EXERCISE OBJECTIVE —
Gather each line of the entries below that includes "button".

___ DATA FOR THE TASK ___

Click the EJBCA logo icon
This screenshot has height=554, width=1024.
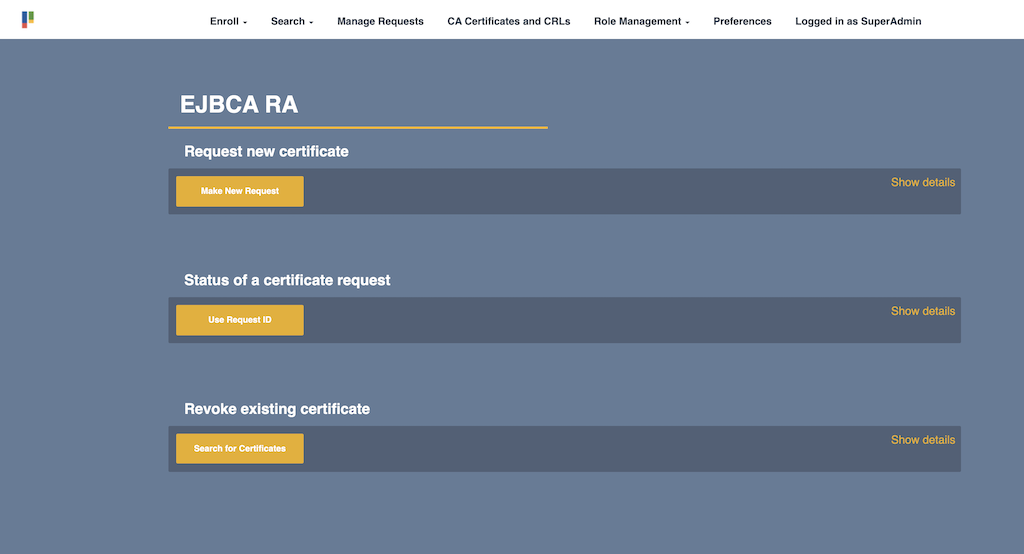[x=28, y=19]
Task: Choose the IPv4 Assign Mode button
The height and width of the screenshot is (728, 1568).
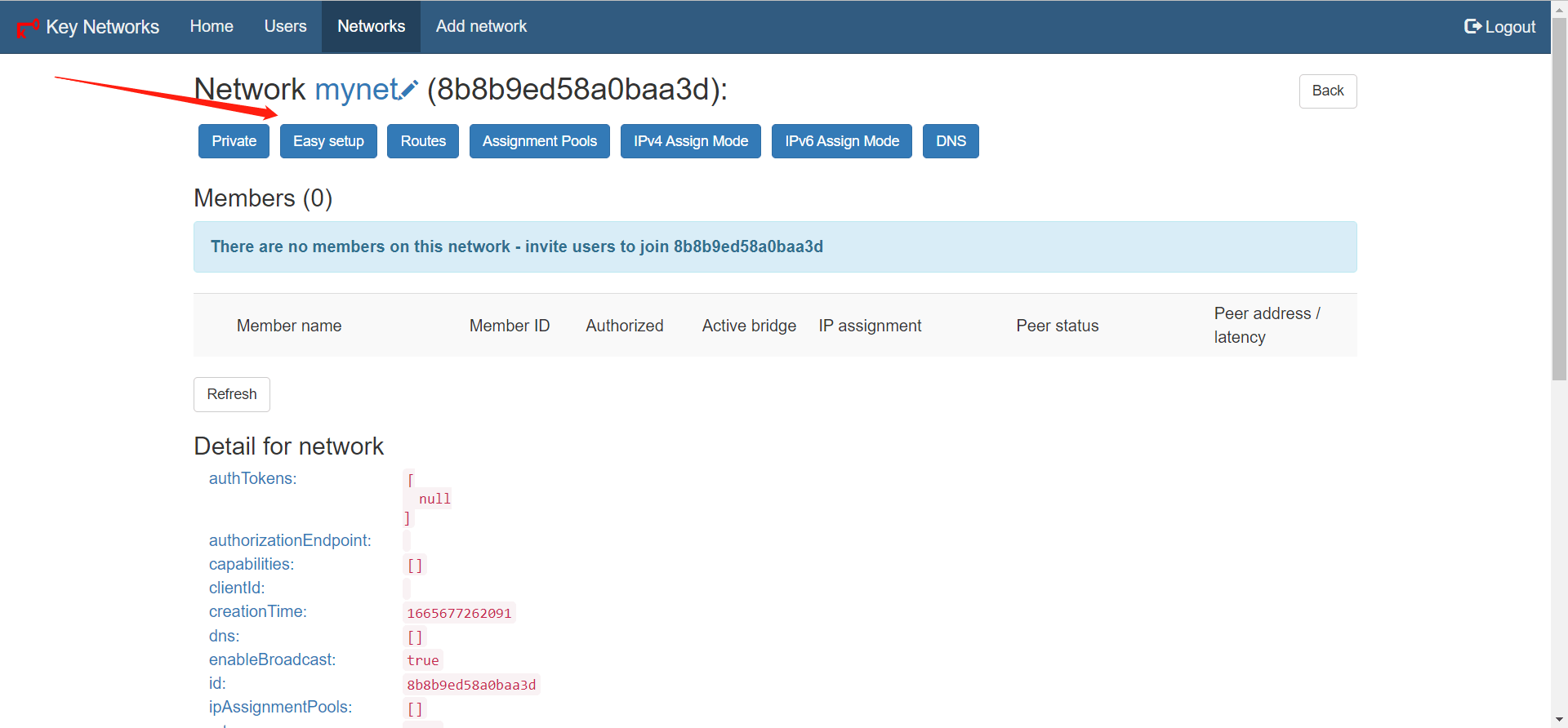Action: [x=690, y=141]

___
___ DATA FOR THE TASK ___

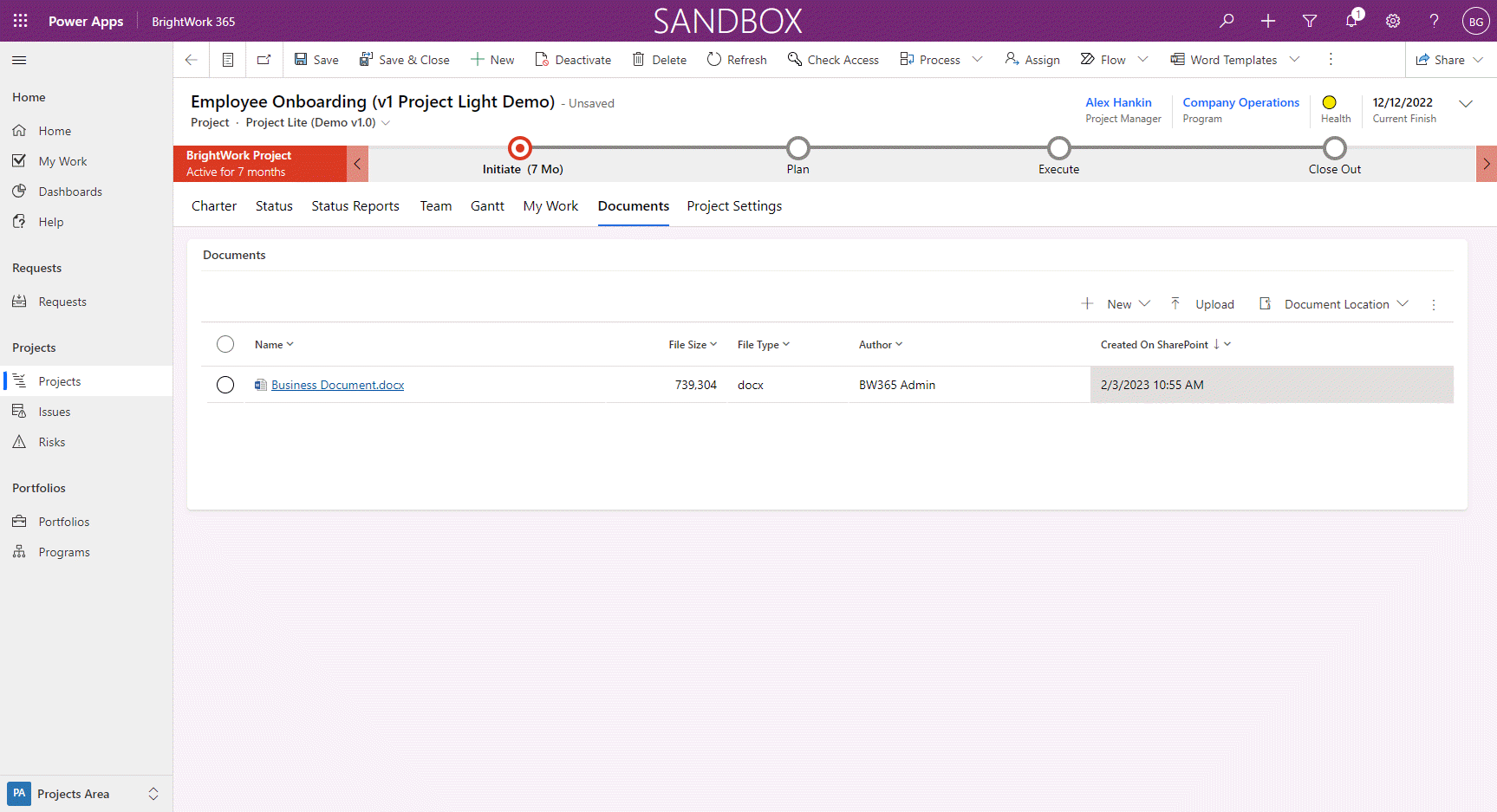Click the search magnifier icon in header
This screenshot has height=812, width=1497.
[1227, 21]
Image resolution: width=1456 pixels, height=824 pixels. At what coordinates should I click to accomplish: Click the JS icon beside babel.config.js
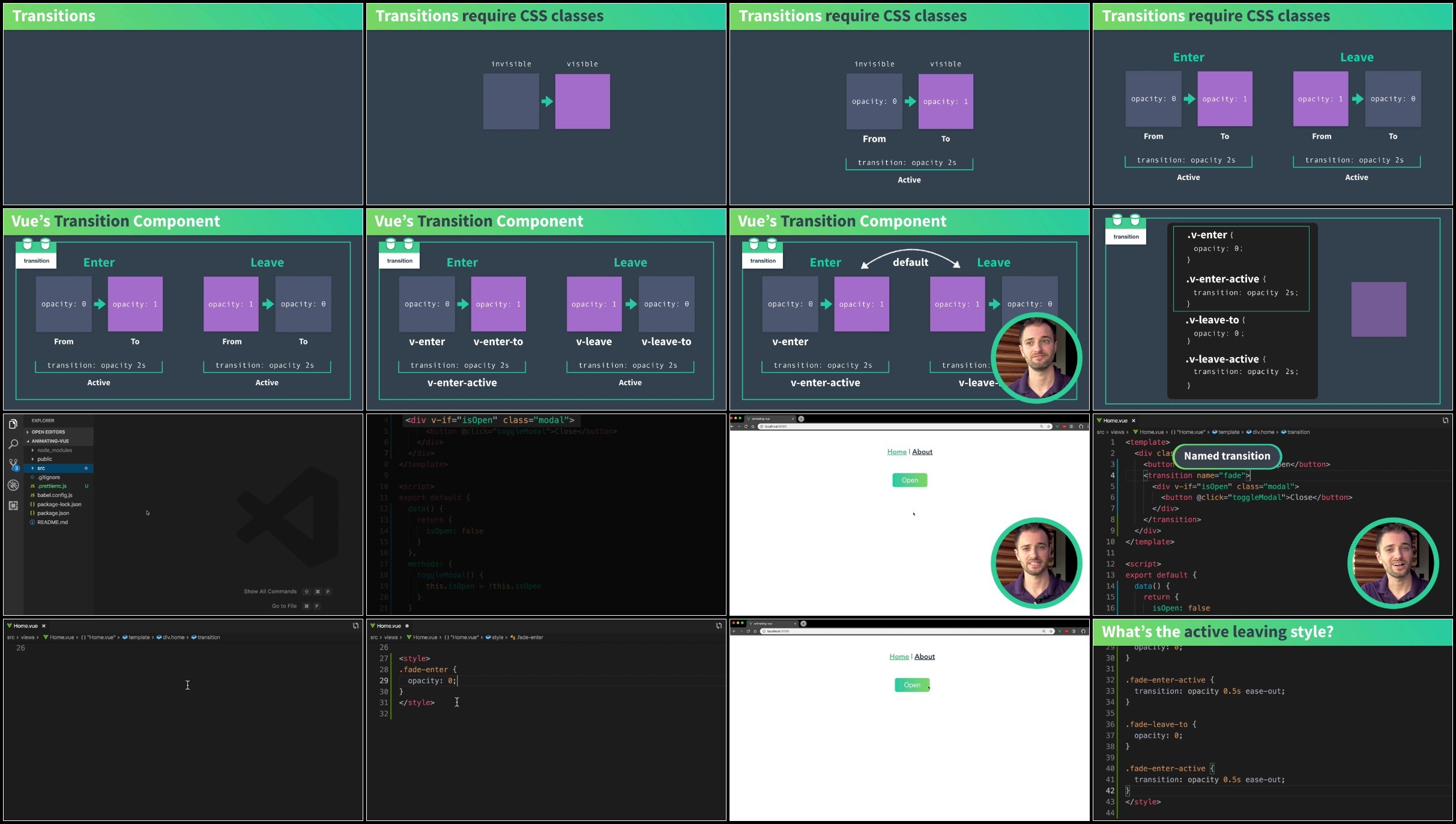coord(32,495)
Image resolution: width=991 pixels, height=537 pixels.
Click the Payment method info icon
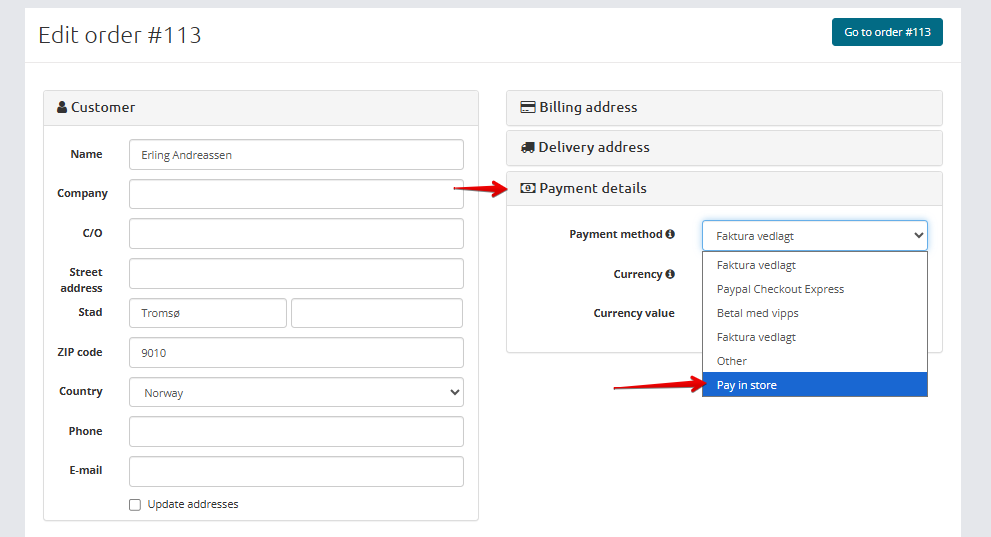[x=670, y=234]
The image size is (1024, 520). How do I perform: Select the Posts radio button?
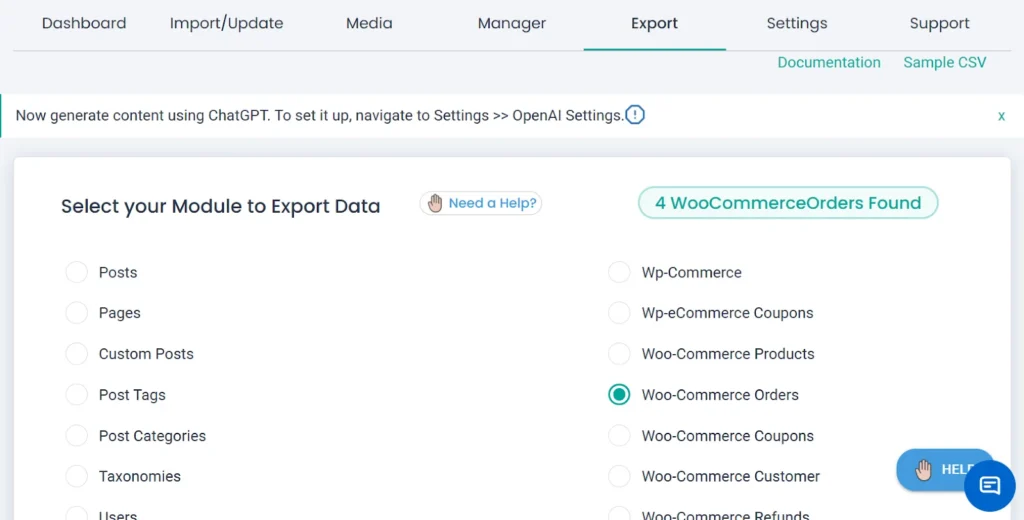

___

SOLUTION —
Task: Choose the IPv4 Assign Mode button
The image size is (1024, 520). How do I perform: Select the Posts radio button?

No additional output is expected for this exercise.